[[ Supplied entries, beginning ]]
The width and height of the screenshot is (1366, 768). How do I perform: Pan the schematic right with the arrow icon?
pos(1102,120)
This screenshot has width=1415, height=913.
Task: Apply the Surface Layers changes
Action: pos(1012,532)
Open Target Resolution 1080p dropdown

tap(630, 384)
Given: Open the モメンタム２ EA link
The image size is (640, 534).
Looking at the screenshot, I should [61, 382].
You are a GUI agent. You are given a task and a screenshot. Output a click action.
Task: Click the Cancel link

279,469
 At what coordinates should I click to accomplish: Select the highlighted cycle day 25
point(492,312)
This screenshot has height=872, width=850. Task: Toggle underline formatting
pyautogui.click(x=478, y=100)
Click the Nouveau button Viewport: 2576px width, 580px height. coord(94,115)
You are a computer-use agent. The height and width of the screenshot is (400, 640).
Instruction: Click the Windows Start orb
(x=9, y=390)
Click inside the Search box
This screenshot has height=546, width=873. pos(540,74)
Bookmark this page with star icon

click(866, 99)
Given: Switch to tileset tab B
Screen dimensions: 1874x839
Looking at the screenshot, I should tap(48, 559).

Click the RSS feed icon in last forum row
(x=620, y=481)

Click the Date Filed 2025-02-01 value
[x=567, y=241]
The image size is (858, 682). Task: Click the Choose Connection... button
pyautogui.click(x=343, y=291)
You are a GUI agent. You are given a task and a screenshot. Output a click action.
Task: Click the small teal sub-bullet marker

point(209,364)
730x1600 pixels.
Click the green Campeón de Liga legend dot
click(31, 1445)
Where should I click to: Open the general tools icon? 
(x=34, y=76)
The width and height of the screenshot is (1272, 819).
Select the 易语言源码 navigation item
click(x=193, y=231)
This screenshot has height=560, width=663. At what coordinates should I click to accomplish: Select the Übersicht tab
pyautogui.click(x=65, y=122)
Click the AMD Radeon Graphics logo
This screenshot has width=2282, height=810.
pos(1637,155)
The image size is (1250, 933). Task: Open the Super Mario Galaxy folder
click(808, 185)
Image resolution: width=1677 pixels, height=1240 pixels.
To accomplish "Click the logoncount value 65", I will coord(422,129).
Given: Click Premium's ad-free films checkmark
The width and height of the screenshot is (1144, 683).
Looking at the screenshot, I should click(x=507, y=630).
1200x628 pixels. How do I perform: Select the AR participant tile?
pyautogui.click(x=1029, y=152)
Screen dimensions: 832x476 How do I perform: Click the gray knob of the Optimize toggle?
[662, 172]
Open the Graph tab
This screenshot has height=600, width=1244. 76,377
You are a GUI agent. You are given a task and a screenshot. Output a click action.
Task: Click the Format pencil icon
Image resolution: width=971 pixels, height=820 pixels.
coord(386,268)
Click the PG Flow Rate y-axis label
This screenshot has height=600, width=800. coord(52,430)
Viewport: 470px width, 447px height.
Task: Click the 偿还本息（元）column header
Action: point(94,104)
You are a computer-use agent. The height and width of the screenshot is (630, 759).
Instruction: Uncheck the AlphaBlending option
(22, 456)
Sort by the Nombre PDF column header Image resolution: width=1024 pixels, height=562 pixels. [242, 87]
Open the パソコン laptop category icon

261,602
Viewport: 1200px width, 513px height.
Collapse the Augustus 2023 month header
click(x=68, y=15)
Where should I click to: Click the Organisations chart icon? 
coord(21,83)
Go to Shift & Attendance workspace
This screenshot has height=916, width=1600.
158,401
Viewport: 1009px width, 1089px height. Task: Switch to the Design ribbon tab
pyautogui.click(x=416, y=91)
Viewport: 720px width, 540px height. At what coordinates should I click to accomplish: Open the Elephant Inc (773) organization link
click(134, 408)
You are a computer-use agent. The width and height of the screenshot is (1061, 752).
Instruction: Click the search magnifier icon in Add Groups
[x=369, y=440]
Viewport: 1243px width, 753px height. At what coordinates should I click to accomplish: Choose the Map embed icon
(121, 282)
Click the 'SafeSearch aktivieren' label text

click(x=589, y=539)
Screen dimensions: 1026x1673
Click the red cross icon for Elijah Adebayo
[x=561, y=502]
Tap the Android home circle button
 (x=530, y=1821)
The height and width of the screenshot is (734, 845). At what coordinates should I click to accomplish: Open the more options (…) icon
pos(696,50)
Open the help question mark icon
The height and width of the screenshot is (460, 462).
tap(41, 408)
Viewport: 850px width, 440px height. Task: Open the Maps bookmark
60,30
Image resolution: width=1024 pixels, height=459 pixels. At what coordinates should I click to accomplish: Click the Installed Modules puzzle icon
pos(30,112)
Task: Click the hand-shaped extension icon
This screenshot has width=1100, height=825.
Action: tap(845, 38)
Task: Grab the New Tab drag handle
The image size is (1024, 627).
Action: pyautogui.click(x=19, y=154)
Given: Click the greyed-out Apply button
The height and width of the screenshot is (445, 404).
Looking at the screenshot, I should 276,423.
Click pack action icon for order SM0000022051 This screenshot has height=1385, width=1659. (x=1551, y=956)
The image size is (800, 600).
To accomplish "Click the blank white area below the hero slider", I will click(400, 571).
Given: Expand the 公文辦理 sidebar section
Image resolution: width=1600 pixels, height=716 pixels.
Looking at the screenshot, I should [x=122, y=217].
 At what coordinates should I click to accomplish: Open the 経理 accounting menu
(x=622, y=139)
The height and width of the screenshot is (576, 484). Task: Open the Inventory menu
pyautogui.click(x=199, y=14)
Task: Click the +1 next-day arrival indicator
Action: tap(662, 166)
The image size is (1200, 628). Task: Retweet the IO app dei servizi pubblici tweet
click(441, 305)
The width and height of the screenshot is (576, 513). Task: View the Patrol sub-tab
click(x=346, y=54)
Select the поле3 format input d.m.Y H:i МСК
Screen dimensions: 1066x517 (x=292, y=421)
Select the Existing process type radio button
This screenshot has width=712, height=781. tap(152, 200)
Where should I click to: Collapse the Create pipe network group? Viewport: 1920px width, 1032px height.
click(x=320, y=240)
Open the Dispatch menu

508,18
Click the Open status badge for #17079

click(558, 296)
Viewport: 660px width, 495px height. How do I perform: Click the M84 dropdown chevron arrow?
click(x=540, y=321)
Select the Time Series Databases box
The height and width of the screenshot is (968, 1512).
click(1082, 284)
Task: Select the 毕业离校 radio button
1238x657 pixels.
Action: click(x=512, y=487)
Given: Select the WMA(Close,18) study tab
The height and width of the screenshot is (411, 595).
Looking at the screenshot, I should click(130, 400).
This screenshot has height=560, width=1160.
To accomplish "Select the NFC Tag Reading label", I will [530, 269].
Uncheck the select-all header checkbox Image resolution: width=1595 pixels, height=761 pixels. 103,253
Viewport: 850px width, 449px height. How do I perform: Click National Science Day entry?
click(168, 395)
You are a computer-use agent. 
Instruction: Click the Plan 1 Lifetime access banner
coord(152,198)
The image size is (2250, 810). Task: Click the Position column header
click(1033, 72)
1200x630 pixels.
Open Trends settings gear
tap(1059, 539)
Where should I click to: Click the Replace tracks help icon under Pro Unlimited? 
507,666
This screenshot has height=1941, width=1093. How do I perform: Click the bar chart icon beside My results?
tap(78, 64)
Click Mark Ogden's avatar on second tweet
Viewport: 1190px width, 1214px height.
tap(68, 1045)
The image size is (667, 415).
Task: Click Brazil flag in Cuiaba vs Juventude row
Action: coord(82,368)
[[ Supplied entries, end ]]
### Your objective
The word to find is "computer". Copy every line of the records that holds it.

### Problem solution
You are a computer-use agent. The height and width of the screenshot is (400, 640).
You are a computer-use agent. The height and width of the screenshot is (630, 759).
You are a computer-use agent. The width and height of the screenshot is (1061, 752).
You are a computer-use agent. 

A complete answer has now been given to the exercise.